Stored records
▬▬▬▬▬▬▬▬▬▬
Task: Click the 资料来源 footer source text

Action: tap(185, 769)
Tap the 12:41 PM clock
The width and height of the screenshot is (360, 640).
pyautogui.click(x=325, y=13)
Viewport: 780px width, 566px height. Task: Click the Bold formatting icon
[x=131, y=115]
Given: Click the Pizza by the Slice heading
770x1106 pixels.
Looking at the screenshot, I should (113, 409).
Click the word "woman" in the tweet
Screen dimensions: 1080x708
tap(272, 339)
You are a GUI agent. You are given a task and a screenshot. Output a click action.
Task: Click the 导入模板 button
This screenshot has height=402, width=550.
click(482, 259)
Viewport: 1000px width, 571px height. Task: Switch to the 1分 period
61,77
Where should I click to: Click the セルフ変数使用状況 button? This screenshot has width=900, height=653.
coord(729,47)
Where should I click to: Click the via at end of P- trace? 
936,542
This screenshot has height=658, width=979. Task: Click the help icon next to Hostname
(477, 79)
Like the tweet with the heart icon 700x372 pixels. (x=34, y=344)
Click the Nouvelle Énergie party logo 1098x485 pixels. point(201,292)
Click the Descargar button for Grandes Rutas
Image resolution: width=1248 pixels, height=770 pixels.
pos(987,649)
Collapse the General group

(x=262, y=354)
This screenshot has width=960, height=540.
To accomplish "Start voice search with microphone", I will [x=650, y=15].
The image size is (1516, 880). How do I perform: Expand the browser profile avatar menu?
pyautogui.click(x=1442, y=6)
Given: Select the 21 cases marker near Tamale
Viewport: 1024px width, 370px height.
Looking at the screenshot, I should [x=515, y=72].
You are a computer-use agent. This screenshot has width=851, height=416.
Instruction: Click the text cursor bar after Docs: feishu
▬▬▬▬▬▬▬▬▬▬
Task to complete
Retype every entry word for word.

Result for this exercise
Task: Click the 资料来源 footer source text

Action: tap(185, 769)
Tap the 12:41 PM clock
The width and height of the screenshot is (360, 640).
pyautogui.click(x=325, y=13)
Viewport: 780px width, 566px height. Task: Click the Bold formatting icon
[x=131, y=115]
Given: Click the Pizza by the Slice heading
770x1106 pixels.
Looking at the screenshot, I should (113, 409).
Click the word "woman" in the tweet
Screen dimensions: 1080x708
tap(272, 339)
You are a GUI agent. You are given a task and a screenshot. Output a click action.
Task: Click the 导入模板 button
This screenshot has height=402, width=550.
click(482, 259)
Viewport: 1000px width, 571px height. Task: Switch to the 1分 period
61,77
Where should I click to: Click the セルフ変数使用状況 button? This screenshot has width=900, height=653.
coord(729,47)
Where should I click to: Click the via at end of P- trace? 
936,542
This screenshot has height=658, width=979. Task: Click the help icon next to Hostname
(477, 79)
Like the tweet with the heart icon 700x372 pixels. (x=34, y=344)
Click the Nouvelle Énergie party logo 1098x485 pixels. point(201,292)
Click the Descargar button for Grandes Rutas
Image resolution: width=1248 pixels, height=770 pixels.
pos(987,649)
Collapse the General group

(x=262, y=354)
This screenshot has width=960, height=540.
To accomplish "Start voice search with microphone", I will [x=650, y=15].
The image size is (1516, 880). How do I perform: Expand the browser profile avatar menu?
pyautogui.click(x=1442, y=6)
Given: Select the 21 cases marker near Tamale
Viewport: 1024px width, 370px height.
Looking at the screenshot, I should [x=515, y=72].
You are a computer-use agent. This screenshot has width=851, height=416.
Instruction: Click the text cursor bar after Docs: feishu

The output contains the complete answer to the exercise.